=== Instructions for the task ===
What is needed is an exact copy of all the records below.
(Source material Opens)
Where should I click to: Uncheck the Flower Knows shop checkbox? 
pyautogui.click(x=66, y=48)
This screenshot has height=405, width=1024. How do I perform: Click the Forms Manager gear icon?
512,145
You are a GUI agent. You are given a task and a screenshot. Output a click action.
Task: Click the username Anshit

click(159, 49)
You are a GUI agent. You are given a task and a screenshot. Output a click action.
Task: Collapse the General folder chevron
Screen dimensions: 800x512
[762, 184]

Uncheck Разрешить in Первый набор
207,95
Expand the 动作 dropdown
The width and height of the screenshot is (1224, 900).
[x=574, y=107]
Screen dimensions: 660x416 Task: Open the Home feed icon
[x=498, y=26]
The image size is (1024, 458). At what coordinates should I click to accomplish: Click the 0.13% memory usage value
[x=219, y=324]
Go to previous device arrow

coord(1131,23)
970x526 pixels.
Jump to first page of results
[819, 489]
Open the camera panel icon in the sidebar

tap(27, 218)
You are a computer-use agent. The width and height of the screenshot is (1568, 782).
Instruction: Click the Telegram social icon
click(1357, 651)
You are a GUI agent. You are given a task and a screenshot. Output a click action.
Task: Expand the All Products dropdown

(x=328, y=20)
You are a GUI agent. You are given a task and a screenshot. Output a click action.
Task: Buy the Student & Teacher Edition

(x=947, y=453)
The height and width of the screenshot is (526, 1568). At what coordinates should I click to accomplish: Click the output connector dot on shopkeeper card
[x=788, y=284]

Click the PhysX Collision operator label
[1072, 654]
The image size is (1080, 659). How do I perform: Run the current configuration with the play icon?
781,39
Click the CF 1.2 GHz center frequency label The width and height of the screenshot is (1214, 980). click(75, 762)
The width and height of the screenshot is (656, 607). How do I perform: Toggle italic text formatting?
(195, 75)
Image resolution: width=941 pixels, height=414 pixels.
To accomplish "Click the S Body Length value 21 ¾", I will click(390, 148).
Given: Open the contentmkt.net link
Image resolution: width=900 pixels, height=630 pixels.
(Source material Closes)
=== Exercise response ===
Where should I click to: Uncheck the Flower Knows shop checkbox? 
pyautogui.click(x=66, y=48)
This screenshot has height=405, width=1024. How do I perform: Click the Forms Manager gear icon?
512,145
You are a GUI agent. You are given a task and a screenshot. Output a click action.
Task: Click the username Anshit

click(159, 49)
You are a GUI agent. You are given a task and a screenshot. Output a click action.
Task: Collapse the General folder chevron
Screen dimensions: 800x512
[762, 184]

Uncheck Разрешить in Первый набор
207,95
Expand the 动作 dropdown
The width and height of the screenshot is (1224, 900).
[x=574, y=107]
Screen dimensions: 660x416 Task: Open the Home feed icon
[x=498, y=26]
The image size is (1024, 458). At what coordinates should I click to accomplish: Click the 0.13% memory usage value
[x=219, y=324]
Go to previous device arrow

coord(1131,23)
970x526 pixels.
Jump to first page of results
[819, 489]
Open the camera panel icon in the sidebar

tap(27, 218)
You are a computer-use agent. The width and height of the screenshot is (1568, 782).
Instruction: Click the Telegram social icon
click(1357, 651)
You are a GUI agent. You are given a task and a screenshot. Output a click action.
Task: Expand the All Products dropdown

(x=328, y=20)
You are a GUI agent. You are given a task and a screenshot. Output a click action.
Task: Buy the Student & Teacher Edition

(x=947, y=453)
The height and width of the screenshot is (526, 1568). At what coordinates should I click to accomplish: Click the output connector dot on shopkeeper card
[x=788, y=284]

Click the PhysX Collision operator label
[1072, 654]
The image size is (1080, 659). How do I perform: Run the current configuration with the play icon?
781,39
Click the CF 1.2 GHz center frequency label The width and height of the screenshot is (1214, 980). click(75, 762)
The width and height of the screenshot is (656, 607). How do I perform: Toggle italic text formatting?
(195, 75)
Image resolution: width=941 pixels, height=414 pixels.
To accomplish "Click the S Body Length value 21 ¾", I will click(390, 148).
Given: Open the contentmkt.net link
Image resolution: width=900 pixels, height=630 pixels.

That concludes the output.